Frauke Eigen (born 1969 in Aurich, West Germany) is a German photographer, photojournalist and artist.

Early life

Eigen studied at the Royal College of Art in London.

Kosovo war photographs
In 2000, while Eigen was working as a photo-journalist for a government relief organisation in Kosovo, she heard that mass graves were being exhumed, and went to see them. She saw the bodies of the people who had been killed in 'ethnic cleansing', and later on, their clothing and other belongings, which had been removed and washed. Eigen found the belongings more emotionally moving than the bodies, and decided to photograph them instead. These photographs became the basis for Fundstücke Kosovo (Kosovo Finds).

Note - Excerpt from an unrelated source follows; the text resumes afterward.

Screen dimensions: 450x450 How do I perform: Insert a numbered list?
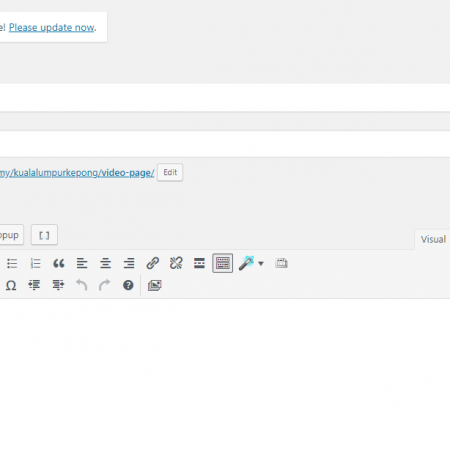pos(35,263)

In 2011–12, Fundstücke Kosovo featured in  Imperial War Museum London's Women War Artists exhibition. Kathleen Palmer, Head of Art at the Imperial War Museum, commented that: "this focus upon their personal possessions brings to life the people who had been killed. Since the images themselves are not horrific and graphic, they allow the viewer to relate to the horror in a different way.... They allow us to engage with the horror more immediately."

Fundstücke Kosovo was later published as an edition of ten sets of fourteen photographs. One set was acquired by the Imperial War Museum, and another by the National Gallery of Canada.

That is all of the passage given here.